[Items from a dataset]
• • • •
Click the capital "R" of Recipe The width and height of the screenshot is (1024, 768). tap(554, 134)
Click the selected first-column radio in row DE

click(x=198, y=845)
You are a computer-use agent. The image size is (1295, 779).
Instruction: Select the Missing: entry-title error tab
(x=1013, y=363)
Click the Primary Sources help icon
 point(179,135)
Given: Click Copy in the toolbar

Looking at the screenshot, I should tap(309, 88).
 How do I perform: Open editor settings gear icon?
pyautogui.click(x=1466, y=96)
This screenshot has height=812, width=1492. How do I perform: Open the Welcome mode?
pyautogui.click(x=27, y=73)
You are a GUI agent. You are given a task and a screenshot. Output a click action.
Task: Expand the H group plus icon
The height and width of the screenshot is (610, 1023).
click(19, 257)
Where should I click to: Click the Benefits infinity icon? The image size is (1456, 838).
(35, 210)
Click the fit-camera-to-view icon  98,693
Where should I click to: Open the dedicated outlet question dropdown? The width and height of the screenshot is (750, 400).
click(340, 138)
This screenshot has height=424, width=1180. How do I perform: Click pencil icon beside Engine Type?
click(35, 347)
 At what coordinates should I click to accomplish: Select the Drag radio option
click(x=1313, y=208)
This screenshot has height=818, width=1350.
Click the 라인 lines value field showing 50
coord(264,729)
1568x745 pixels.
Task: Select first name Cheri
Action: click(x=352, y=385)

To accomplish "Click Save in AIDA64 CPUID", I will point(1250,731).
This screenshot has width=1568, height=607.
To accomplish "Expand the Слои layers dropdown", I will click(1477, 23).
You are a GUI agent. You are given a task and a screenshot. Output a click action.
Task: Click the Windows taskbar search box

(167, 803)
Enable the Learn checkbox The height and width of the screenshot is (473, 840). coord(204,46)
• • • •
* **TASK STATEMENT**:
Rewrite the entries above, changing each occurrence of "icon" to "button" and leaving everything else untouched.

* **THE RESULT**:
Click the capital "R" of Recipe The width and height of the screenshot is (1024, 768). tap(554, 134)
Click the selected first-column radio in row DE

click(x=198, y=845)
You are a computer-use agent. The image size is (1295, 779).
Instruction: Select the Missing: entry-title error tab
(x=1013, y=363)
Click the Primary Sources help button
 point(179,135)
Given: Click Copy in the toolbar

Looking at the screenshot, I should tap(309, 88).
 How do I perform: Open editor settings gear button?
pyautogui.click(x=1466, y=96)
This screenshot has height=812, width=1492. How do I perform: Open the Welcome mode?
pyautogui.click(x=27, y=73)
You are a GUI agent. You are given a task and a screenshot. Output a click action.
Task: Expand the H group plus button
The height and width of the screenshot is (610, 1023).
click(19, 257)
Where should I click to: Click the Benefits infinity button? The image size is (1456, 838).
(35, 210)
Click the fit-camera-to-view button  98,693
Where should I click to: Open the dedicated outlet question dropdown? The width and height of the screenshot is (750, 400).
click(340, 138)
This screenshot has height=424, width=1180. How do I perform: Click pencil button beside Engine Type?
click(35, 347)
 At what coordinates should I click to accomplish: Select the Drag radio option
click(x=1313, y=208)
This screenshot has height=818, width=1350.
Click the 라인 lines value field showing 50
coord(264,729)
1568x745 pixels.
Task: Select first name Cheri
Action: click(x=352, y=385)

To accomplish "Click Save in AIDA64 CPUID", I will point(1250,731).
This screenshot has width=1568, height=607.
To accomplish "Expand the Слои layers dropdown", I will click(1477, 23).
You are a GUI agent. You are given a task and a screenshot. Output a click action.
Task: Click the Windows taskbar search box

(167, 803)
Enable the Learn checkbox The height and width of the screenshot is (473, 840). coord(204,46)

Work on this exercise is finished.